Zahlen und Fakten aus den Bereichen der Kinder-und Jugendhilfe:
Kindertagesbetreuung

  • 1.944 Einrichtungen der Kindertagebetreuung, davon 995 in öffentlicher Hand (51,2 Prozent) und 949 bei freien Trägern (48,8 Prozent) sowie 991 Kindertagespflegestellen.
  • Insgesamt werden rund 193.000 Kinder unter 14 Jahren betreut (26 Prozent mehr als vor 10 Jahren), darunter 188.865 Kinder in Einrichtungen sowie 4.127 Kinder bei Kindertagespflegestellen
  • 23.085 pädagogisch Beschäftige (fast 5.000 mehr als vor 5 Jahren), davon 19.774 staatlich anerkannte Fachkräfte (darunter 19.578 Erziehrinnen und Erzieher sowie 196 Kindheitspädagoginnen und -pädagogen.)

Hilfen zur Erziehung
betreutes Wohnen/Tagesgruppen = stationäre und teilstationäre Einrichtungen

  • 545 Haupteinrichtungen (1.737 Standorte bzw.

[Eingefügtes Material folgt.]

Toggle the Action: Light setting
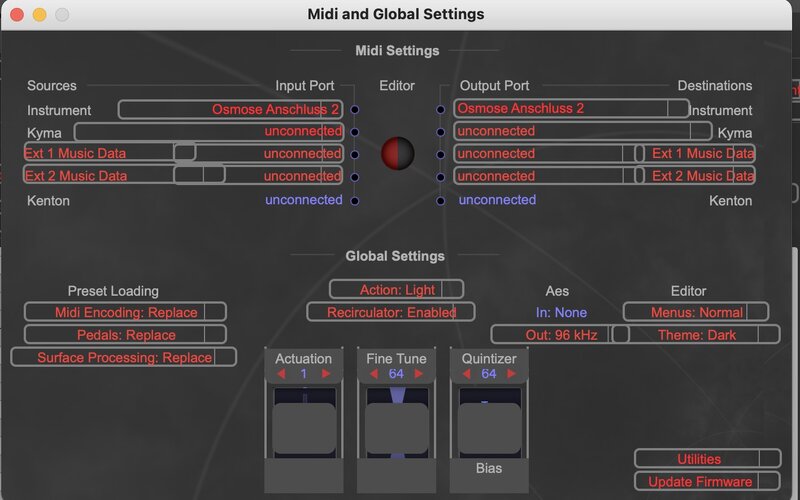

Untereinrichtungen) von insgesamt 247 Trägern der Jugendhilfe
  • Insgesamt stehen 8.641 Plätze für Kinder und Jugendliche in den teilstationären und stationären Einrichtungen zur Verfügung.
  • 3.514 Fachkräfte und pädagogisch Beschäftige

Kinder- und Jugendarbeit/ Jugendsozialarbeit

  • 3.359 Angebote der Kinder-und Jugendarbeit sowie Jugendsozialarbeit mit 13.839 Teilnehmenden in den gruppenbezogenen Angeboten und 136.879 Teilnehmenden bei Veranstaltungen und Projekten
  • Rund 1.000 sozialpädagogisch Beschäftigte in der Kinder- und Jugendarbeit sowie Jugendsozialarbeit. 

Erzieherinnen- und Erzieherausbildung
Fachschulen für Sozialwesen (staatlich anerkannte/r Erzieher/in)

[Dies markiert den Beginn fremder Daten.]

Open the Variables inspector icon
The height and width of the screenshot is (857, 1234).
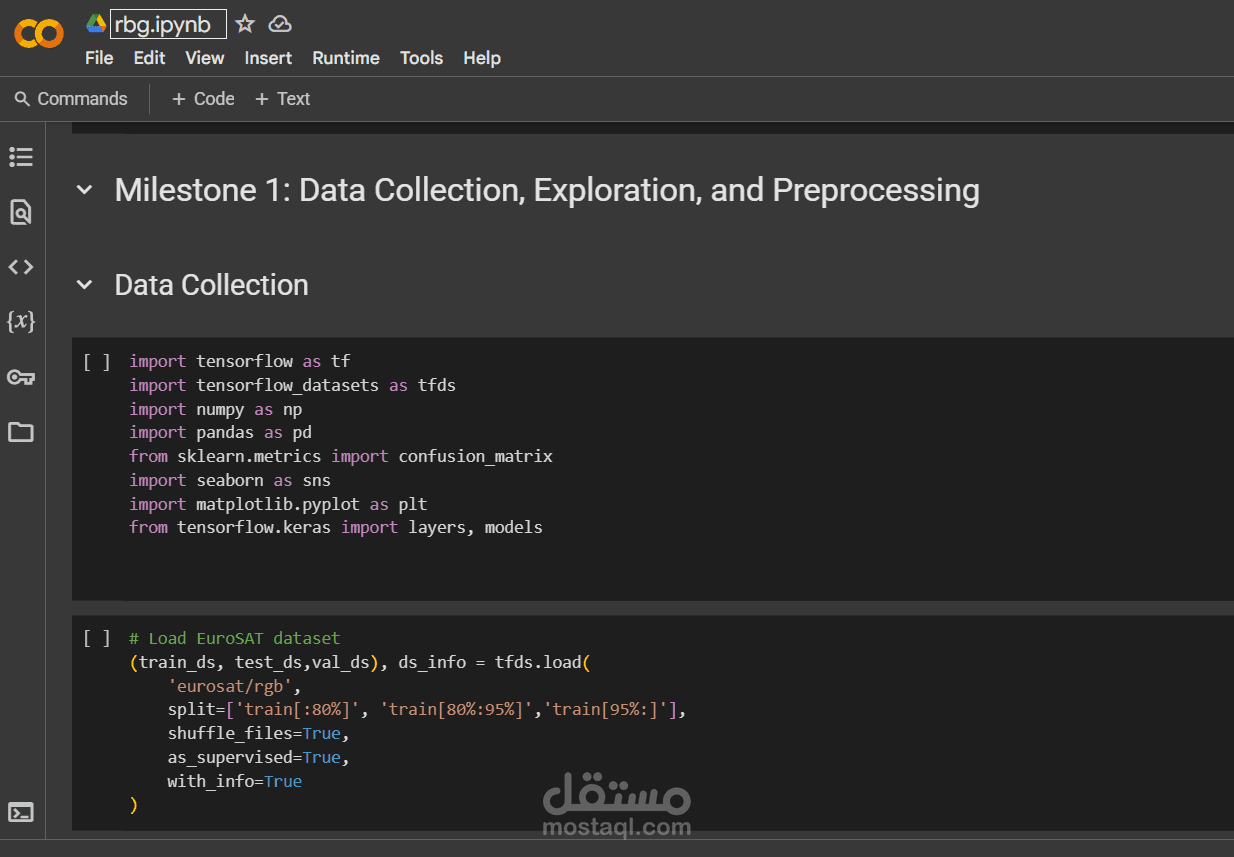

  • Oberstufenzentren (OSZ)
  • Berufliche Schulen in freier Trägerschaft

Fachhochschulen im Land Brandenburg „Soziale Arbeit“ (staatlich anerkannte/r Sozialarbeiter/in)

  • BTU Cottbus-Senftenberg
  • Fachhochschule Potsdam

Fachhochschule im Land Brandenburg „Bildung und Erziehung in der Kindheit“ (staatlich anerkannte/r Kindheitspädagoge/in)

  • Fachhochschule Potsdam

In der Ausbildung „Erzieherin bzw. Erzieher – Sozialpädagogik wurden im Schuljahr 2019/20 insgesamt 5.082 Schülerinnen und Schüler an Fachhochschulen in öffentlicher und freier Trägerschaft ausgebildet, 2018/19 waren es 4.998, ein Jahr zuvor 4.776 Schülerinnen und Schüler.